Typing (newb) arrows and colons

n: int -> bool
def f(n):
    int -> bool
   return f(n) >= f(n+1)

Can anyone read this. How do I fix it?

Where is this code from, @heatJack?

It has some very basic errors in it that you can understand better with a simpler example. It also looks like it is not meant to be run (the ‘->’ is document or textbook notation, not Python code statement), so where is it from?

The arrows from typing (import typing)

These arrows -> are being used for annotations (including type annotations) but not in the context you have them.

I am really wondering what you think should be the meaning of this line:

n: int -> bool

If you want to annotate a function to accept int and return bool, do it like this:

def f(n: int) -> bool:
    return f(n) >= f(n+1)

The arrow -> is being used to annotate the function (return value) because the colon : already has a different meaning in that context.

def f(n):
    # What you write after the colon of the def statement is already
    # the first statement of the function's body.

Also to use type annotations you do not necessarily need to import typing.

1 Like

Thank you so much

def f(n: int) -> bool:
    return f(n) >= f(n+1)

Except that will give you RecursionError. Perhaps you mean this?

def f(n: int) -> bool:
    return n >= n+1

Can you help us understand what that code is, @heatJack ?

Where is the code from?

Is it copied from somewhere? Did you write it after studying something?

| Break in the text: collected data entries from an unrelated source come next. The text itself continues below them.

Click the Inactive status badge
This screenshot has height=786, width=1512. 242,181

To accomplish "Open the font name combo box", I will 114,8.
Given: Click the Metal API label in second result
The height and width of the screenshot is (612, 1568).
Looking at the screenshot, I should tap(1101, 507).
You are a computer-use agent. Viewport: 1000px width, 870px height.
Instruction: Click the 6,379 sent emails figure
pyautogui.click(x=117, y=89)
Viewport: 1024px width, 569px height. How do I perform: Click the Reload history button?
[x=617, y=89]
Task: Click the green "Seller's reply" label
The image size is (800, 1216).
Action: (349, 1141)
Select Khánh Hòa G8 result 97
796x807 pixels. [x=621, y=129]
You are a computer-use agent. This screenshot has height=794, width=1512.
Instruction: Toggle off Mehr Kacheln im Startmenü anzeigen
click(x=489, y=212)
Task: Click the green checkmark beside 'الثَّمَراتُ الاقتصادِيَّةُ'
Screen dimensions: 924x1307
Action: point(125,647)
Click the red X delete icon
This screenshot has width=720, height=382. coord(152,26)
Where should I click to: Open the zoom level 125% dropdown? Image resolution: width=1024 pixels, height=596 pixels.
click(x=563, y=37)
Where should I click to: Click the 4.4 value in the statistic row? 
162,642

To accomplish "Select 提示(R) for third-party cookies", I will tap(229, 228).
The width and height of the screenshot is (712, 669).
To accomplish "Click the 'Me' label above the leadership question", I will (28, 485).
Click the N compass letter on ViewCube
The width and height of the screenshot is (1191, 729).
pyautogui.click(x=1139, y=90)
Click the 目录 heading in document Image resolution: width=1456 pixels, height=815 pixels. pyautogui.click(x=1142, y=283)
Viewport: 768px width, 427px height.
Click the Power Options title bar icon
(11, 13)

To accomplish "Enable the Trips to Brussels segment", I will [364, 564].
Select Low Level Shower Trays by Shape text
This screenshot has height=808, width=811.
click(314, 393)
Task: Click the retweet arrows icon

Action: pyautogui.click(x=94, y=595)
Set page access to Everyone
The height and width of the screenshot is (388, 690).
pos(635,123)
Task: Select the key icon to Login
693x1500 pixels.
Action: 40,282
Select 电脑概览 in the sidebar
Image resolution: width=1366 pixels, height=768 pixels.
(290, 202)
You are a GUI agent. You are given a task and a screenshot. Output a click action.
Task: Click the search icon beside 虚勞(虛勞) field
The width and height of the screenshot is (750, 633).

Thank you for explaining the ->, @heatJack & Václav. The Data Classes docs page mentions using the : for typing, which I’ve used and am familiar with [ def foo(bar: int): ]. I had to search for ‘Type Hint’ to find the -> reference.

This is what I’m working with

Plain Python has a lot of functionality for arithmetic (even more with NumPy) but it looks like you would rather need computer algebra (symbolic computation).

For this you should check: SymPy and possibly SageMath.

So far I have

def f(n: int) -> bool:
return f(n) >= f(n+1)

Which is correct, other than the fact that it is recursive… is there a version of this code that is non-recursive?

Here are the rules;

# We represent elements of N_∞ as functions f : int -> bool, where we only care about
# the values of those functions for nonnegative inputs n, and the functions are
# assumed to satisfy f(n) >= f(n+1) for all n >= 0.

The text you’ve posted there only tells you that the functions f have to satisfy the property that f(n) >= f(n + 1), not that they are defined recursively.

So the answer to your question is yes: you can define another function that checks the property, e.g.

import typing

def g(f: typing.Callable[[int], bool], n: int) -> bool:
    return f(n) >= f(n + 1)

and then define the functions f in whatever way makes sense for you.

I have no idea what you’re trying to do with this really and I see this going the same way as your other threads.


Thank you man!!!

This is the second time I actually got an answer that made sense to me I’m so happy!